The other question for which I don’t have an answer is whether the terms of the debate would change if we would ever come to know (how?) that, as Varma claims, her immediate interlocutors were aware of her background. In a situation of such a power imbalance where – if we follow the harsh definition of the Settler Scholarship’s account – the daughter studies the traumatic consequences of the actions perpetrated by the likes of her father, is there really any margin of choice for those who are asked to participate in the research? I wonder if an extremely vulnerable person, when asked to speak to the people who may represent or evoke those she fears, would really be able to say no. Would she think it’s in her power not to engage or would she fear further repercussions?

The sense of deceit that this story triggered is nurtured by a word that keeps coming back to my mind: extortion. When testimonies of pain and trauma are gathered from a non-fully transparent premise, I wonder if the act amounts to extortion. As a reader, what do I make of those intimate thoughts and experiences that people were willing to share and the researcher potentially obtained with an amount of deception? Have people been tricked into giving away something deep and intimate about themselves?

There is a paralyzing violence in these thoughts.

Working ethically in a context of conflict requires a great personal investment in time and in the willingness to build a dialogue and an exchange based on shared vulnerability. This, I believe, is the only way to acknowledge and account for the position of power that as researchers we carry with us. Time and engagement as vulnerable human beings are the basis of non-exploitative intellectual honesty, the foundations that allow for the construction of mutual trust.
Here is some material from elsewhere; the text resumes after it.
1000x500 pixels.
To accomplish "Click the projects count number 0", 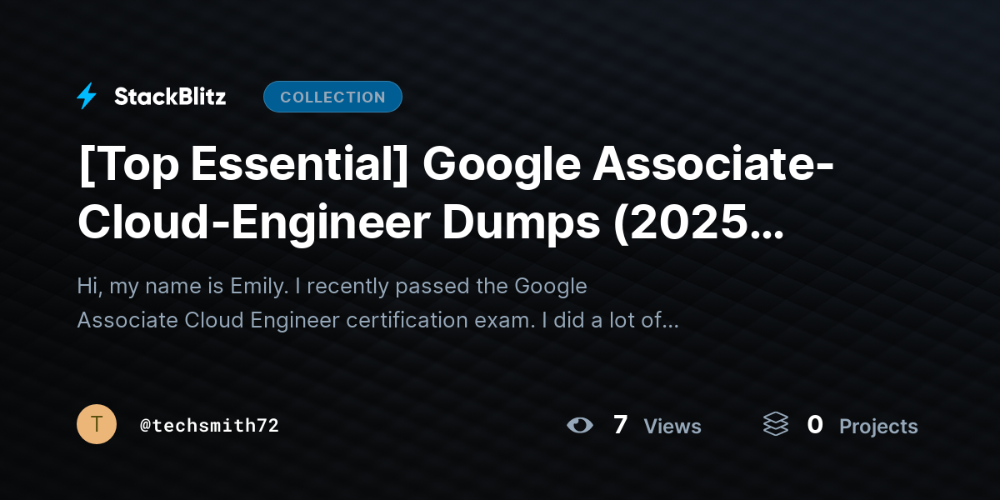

In contexts of conflict, trust is one of the most valuable things to ask. Wars and occupation break societies and the fabric of solidarity that is meant to keep communities together is deeply strained by fear. Trust to an outsider is a big ask. Why would people open up to a stranger whose questions may put them in danger? What would the association with them tell about themselves? Would the State, the Police, the Army object to sharing any lived experience of war and occupation? And if so, would these agencies go after those who speak? The leap of faith that is required to speak up is enormous – as researchers sometimes we forget this.

The breach of trust that this episode may create towards the formless category of researchers or academics is potentially very dangerous for the scholarship about Kashmir.

The Indian Government is on a rampage against Kashmiris: intimidation is the norm, censorship is the status quo and brutal repression is the currency with which are rewarded those who dare to speak truth to power. While violence is the only language the Indian State speaks in Kashmir, the mouthpieces of the State propaganda never ceased to proclaim that Kashmir is happy. With journalists thrashed, threatened or in jail, the ghost of the single narrative is not a risk, but an actual fact.

The role and duty of honest scholars and researchers is to counter such narratives, to question abuses of power, to amplify voices that are sidelined, annihilated or muted by fear and intimidation. But honest scholars can only do their job if those whose story we want to amplify deem us trustworthy of the effort that sharing those stories require.

Writing in solidarity – as Varma claims she is doing – requires avoiding white lies, omissions, shortcuts and being prepared to acknowledge that people may not want to speak with us for what we may represent. Writing in solidarity means that trust can never be demanded or taken for granted but can only be built slowly with mutual commitment. Writing in solidarity means acknowledging and respecting the agency of those we interact with – not speaking for, but speaking along and only if our interlocutors want us to.